### What you need to do
Among the lines below, the one containing "message (293, 1028)" opens the range and the one containing "Free Design Services (27, 2170)" closes it. Print that range exactly, without the pictures.

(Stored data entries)

---+---

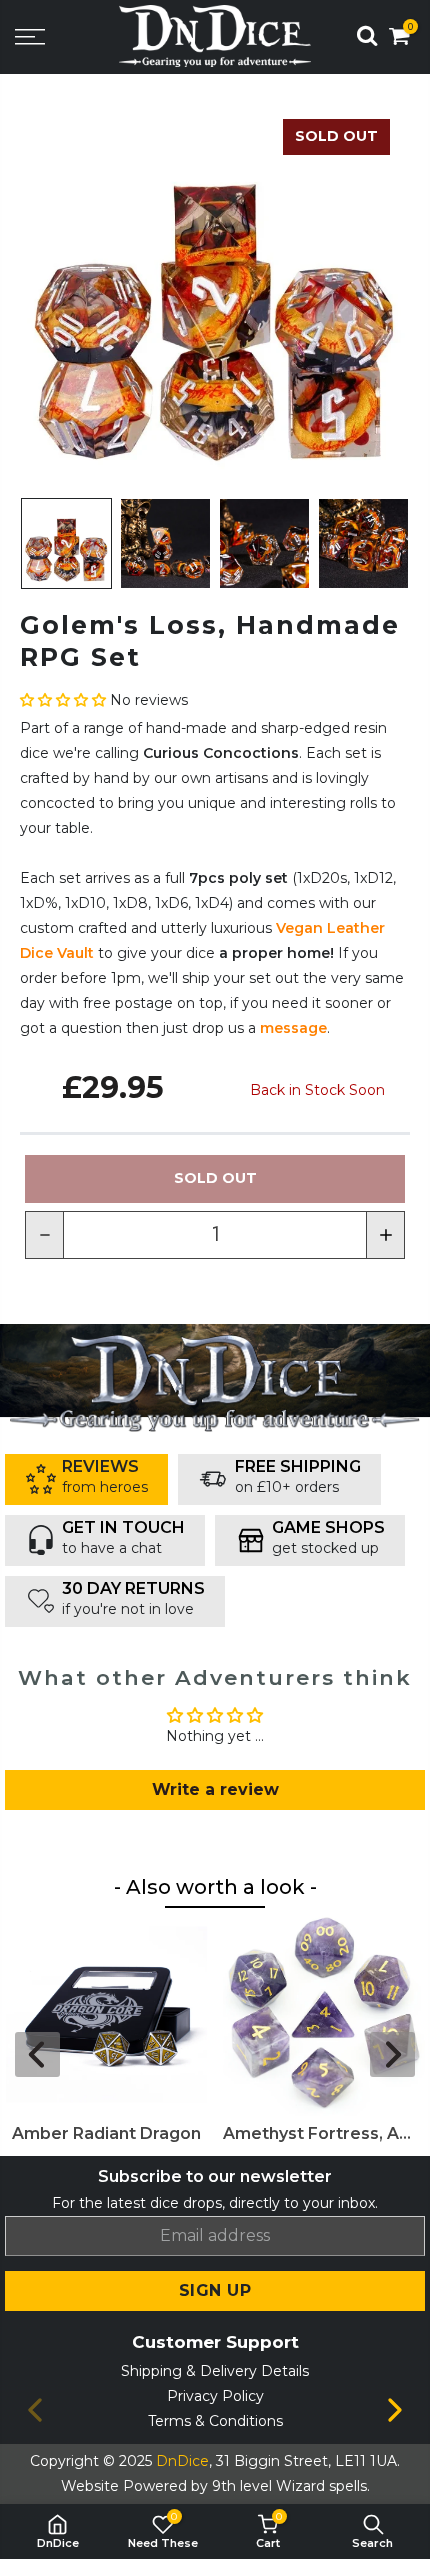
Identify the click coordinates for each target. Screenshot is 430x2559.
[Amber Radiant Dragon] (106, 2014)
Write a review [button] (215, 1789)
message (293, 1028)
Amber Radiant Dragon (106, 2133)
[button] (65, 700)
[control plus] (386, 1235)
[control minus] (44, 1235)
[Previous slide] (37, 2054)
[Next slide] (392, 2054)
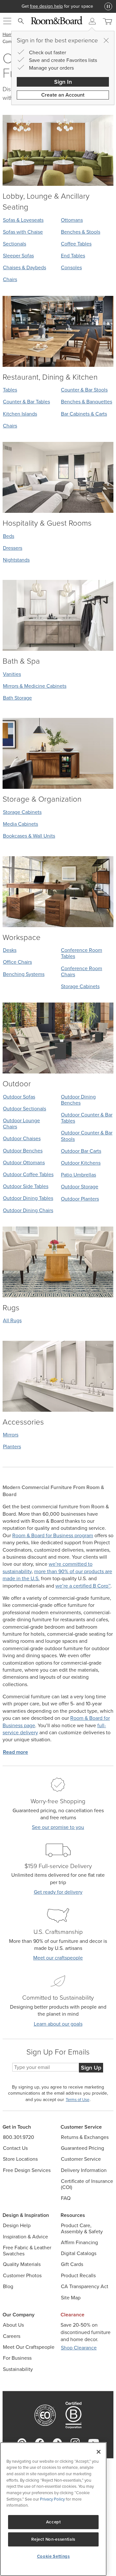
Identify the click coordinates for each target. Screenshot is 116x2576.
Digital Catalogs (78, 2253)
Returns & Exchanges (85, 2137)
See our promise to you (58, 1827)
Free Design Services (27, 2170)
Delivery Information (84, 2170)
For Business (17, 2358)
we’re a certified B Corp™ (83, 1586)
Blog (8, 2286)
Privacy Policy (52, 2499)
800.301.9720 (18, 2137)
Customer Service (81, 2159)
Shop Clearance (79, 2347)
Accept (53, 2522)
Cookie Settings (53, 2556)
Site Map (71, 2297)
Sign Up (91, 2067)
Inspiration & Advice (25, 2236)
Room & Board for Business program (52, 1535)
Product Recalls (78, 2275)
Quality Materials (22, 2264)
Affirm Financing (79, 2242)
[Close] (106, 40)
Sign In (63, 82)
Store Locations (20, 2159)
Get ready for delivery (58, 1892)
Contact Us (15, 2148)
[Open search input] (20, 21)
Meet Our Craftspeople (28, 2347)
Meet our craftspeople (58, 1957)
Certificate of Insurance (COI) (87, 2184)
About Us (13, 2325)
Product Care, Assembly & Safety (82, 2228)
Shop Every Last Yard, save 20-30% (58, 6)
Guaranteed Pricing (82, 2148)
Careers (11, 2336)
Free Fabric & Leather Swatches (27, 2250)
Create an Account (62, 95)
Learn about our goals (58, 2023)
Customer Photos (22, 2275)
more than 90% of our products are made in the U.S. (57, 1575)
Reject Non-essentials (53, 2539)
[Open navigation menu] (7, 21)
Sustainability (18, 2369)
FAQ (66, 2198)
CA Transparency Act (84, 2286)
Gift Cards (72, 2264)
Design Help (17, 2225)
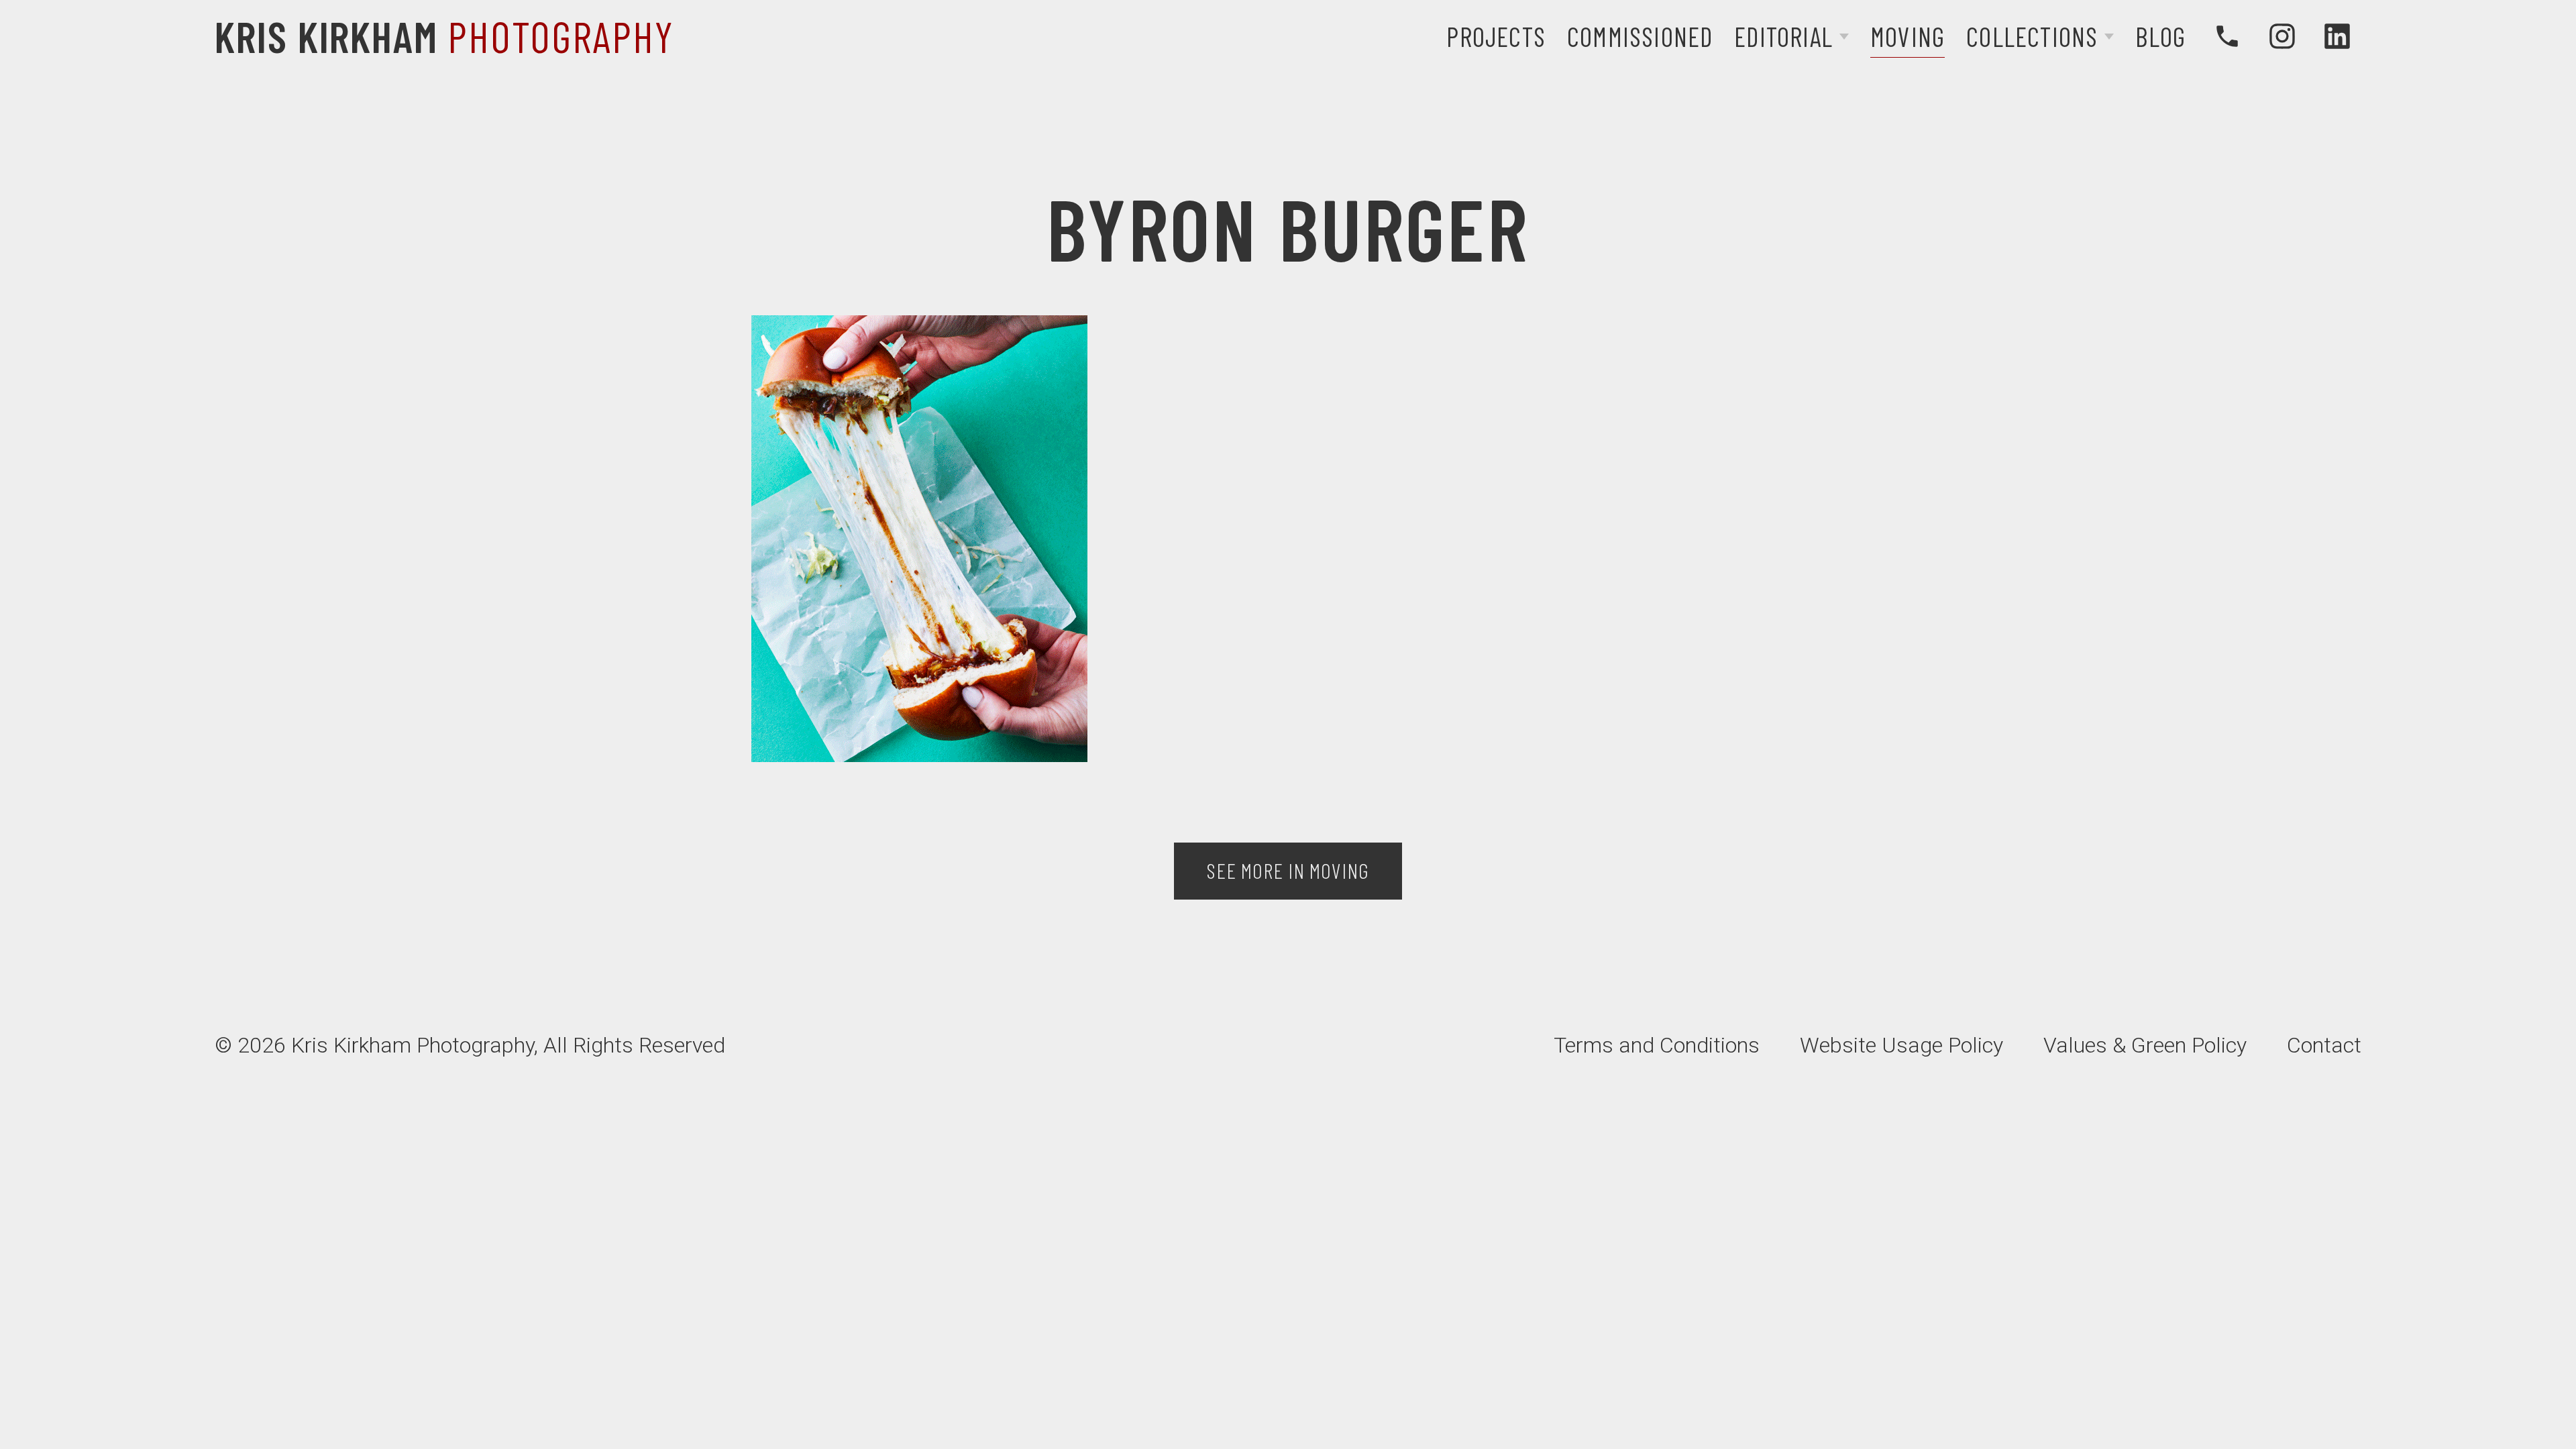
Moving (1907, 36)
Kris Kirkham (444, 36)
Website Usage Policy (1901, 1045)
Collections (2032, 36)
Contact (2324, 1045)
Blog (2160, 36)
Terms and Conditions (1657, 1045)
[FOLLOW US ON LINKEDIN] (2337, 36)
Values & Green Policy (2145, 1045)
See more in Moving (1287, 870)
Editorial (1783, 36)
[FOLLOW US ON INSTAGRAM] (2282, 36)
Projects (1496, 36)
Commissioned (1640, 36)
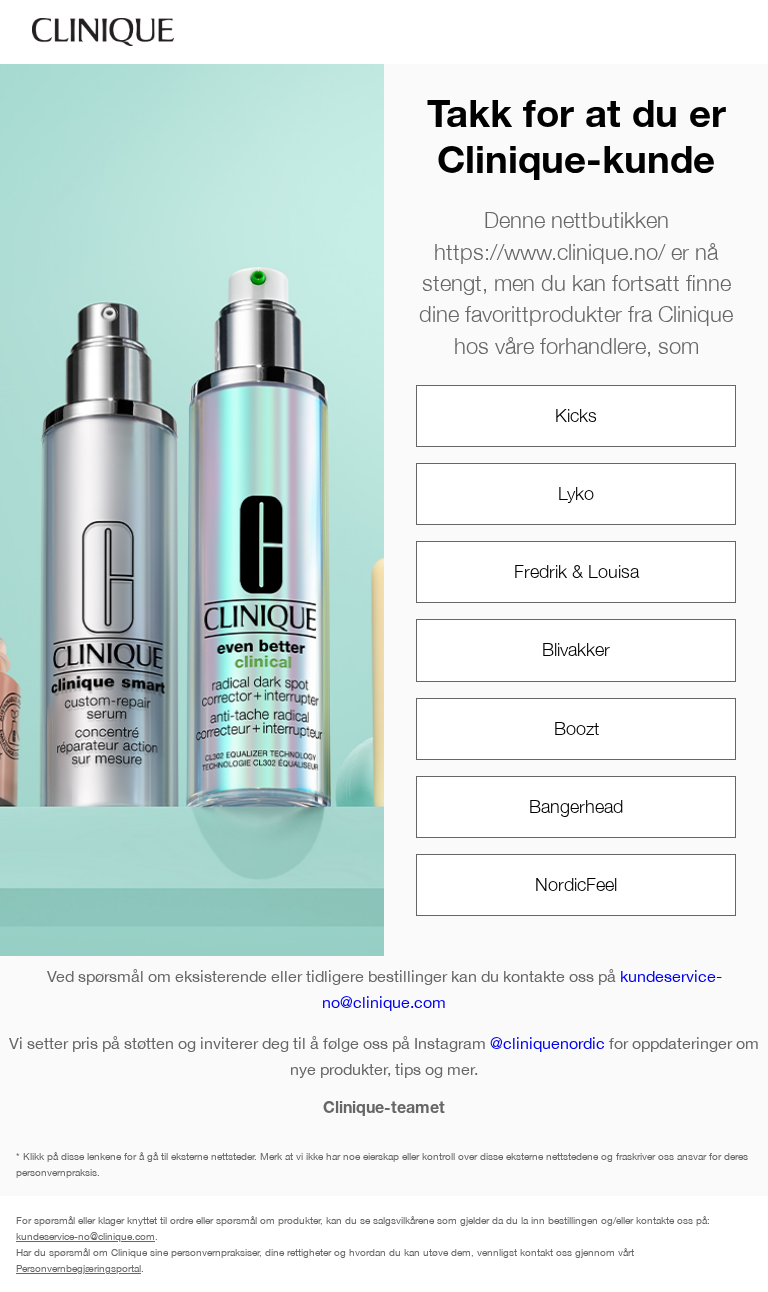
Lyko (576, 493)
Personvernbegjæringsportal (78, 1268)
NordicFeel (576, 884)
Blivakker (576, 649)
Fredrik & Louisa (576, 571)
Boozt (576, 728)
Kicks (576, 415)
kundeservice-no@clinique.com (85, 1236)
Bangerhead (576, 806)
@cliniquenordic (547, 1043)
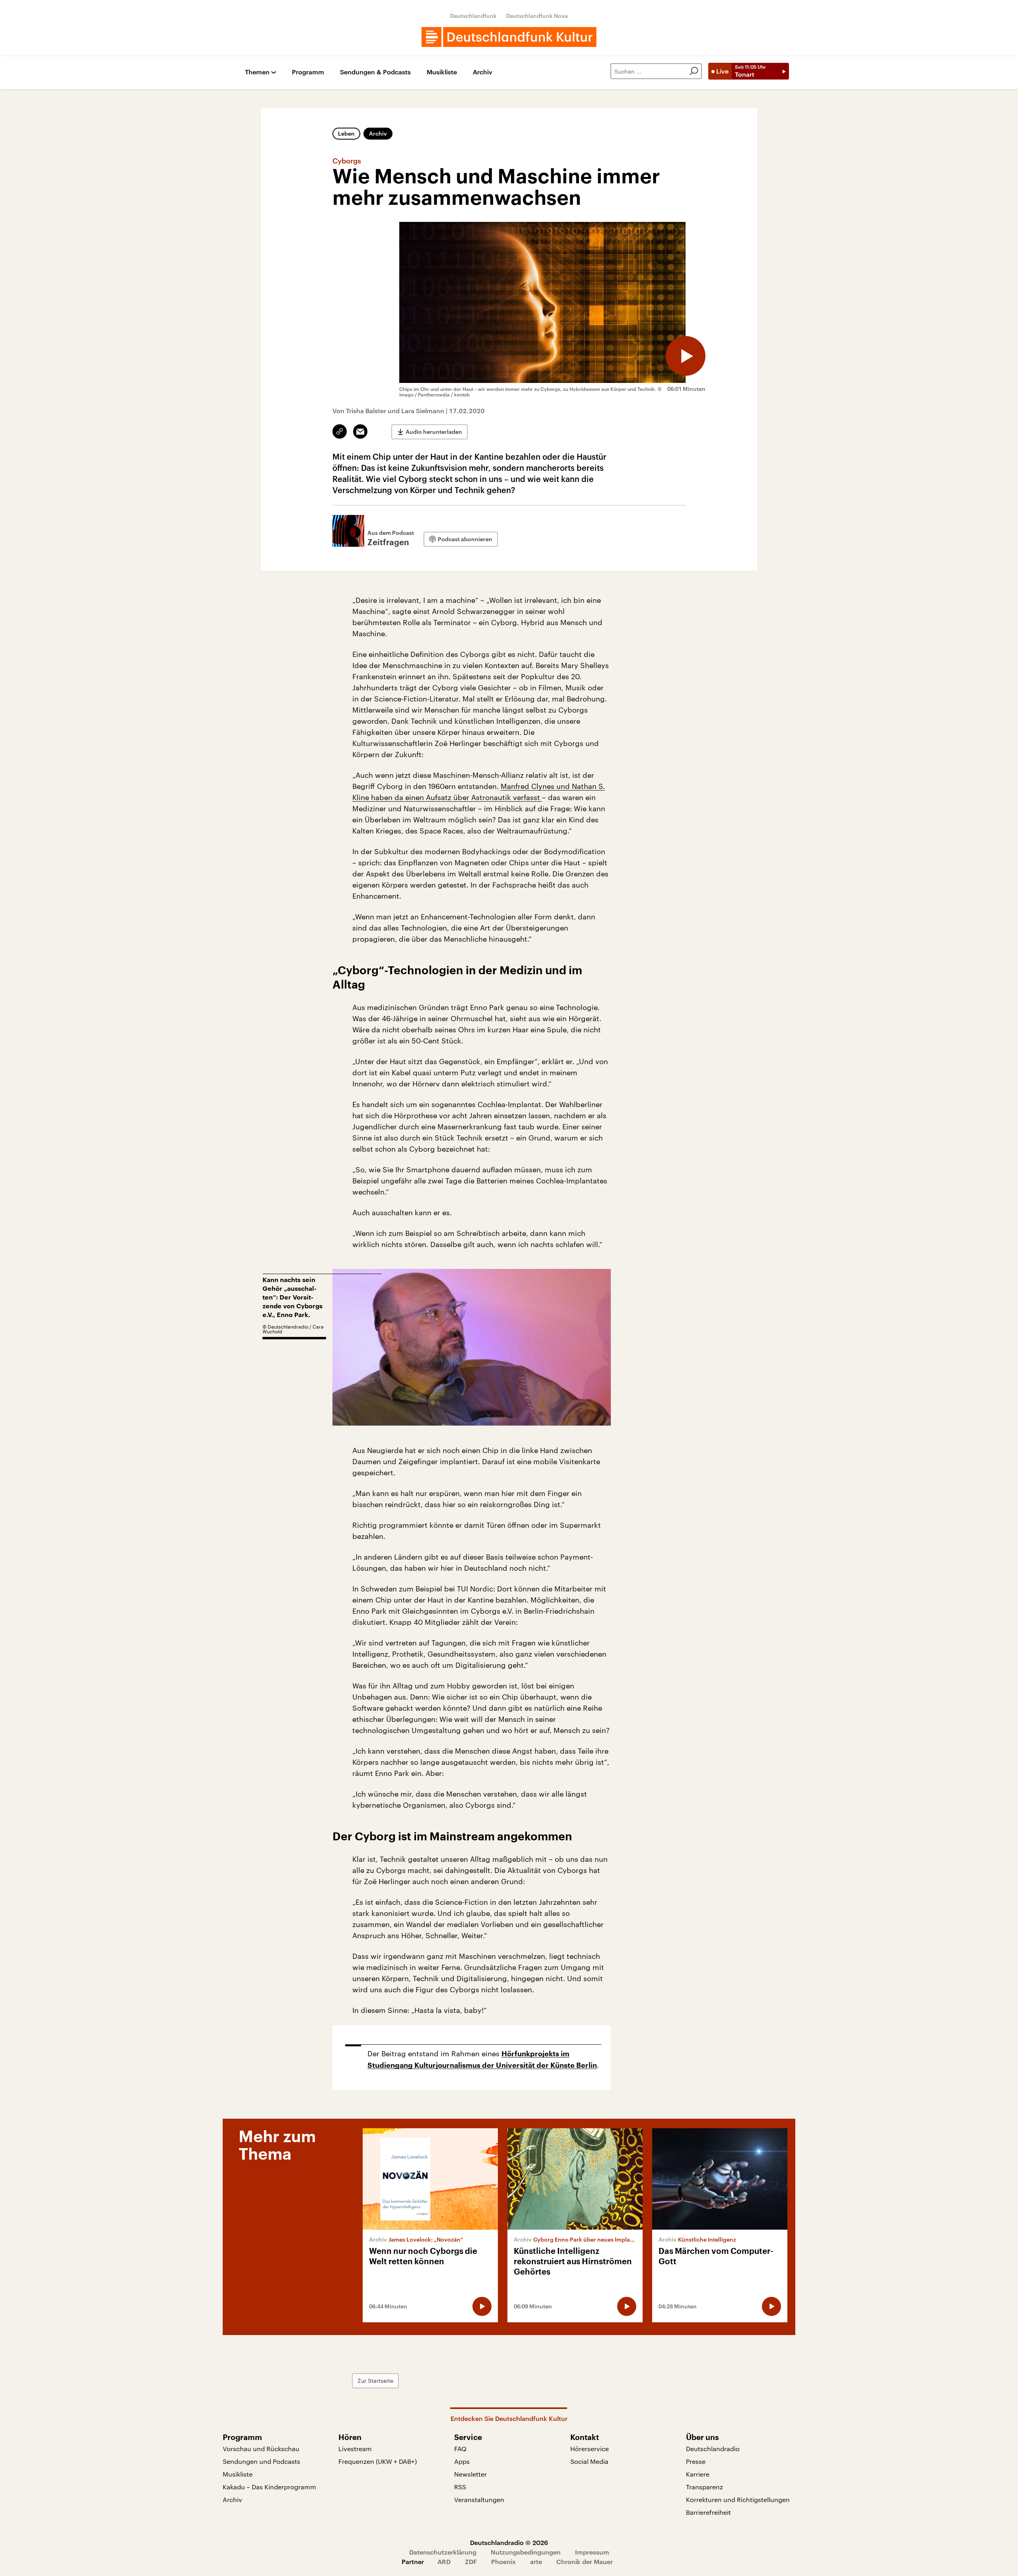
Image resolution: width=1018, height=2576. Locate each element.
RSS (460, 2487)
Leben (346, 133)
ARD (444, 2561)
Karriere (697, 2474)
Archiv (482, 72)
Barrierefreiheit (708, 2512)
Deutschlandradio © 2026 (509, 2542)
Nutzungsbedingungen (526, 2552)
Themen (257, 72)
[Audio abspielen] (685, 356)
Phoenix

---+---

### Expected output
message (293, 1028)
Amber Radiant Dragon (106, 2133)
[button] (65, 700)
[control plus] (386, 1235)
[control minus] (44, 1235)
[Previous slide] (37, 2054)
[Next slide] (392, 2054)
Identify the click coordinates for each target. Screenshot is 116x2576.
Digital Catalogs (78, 2253)
Returns & Exchanges (85, 2137)
See our promise to you (58, 1827)
Free Design Services (27, 2170)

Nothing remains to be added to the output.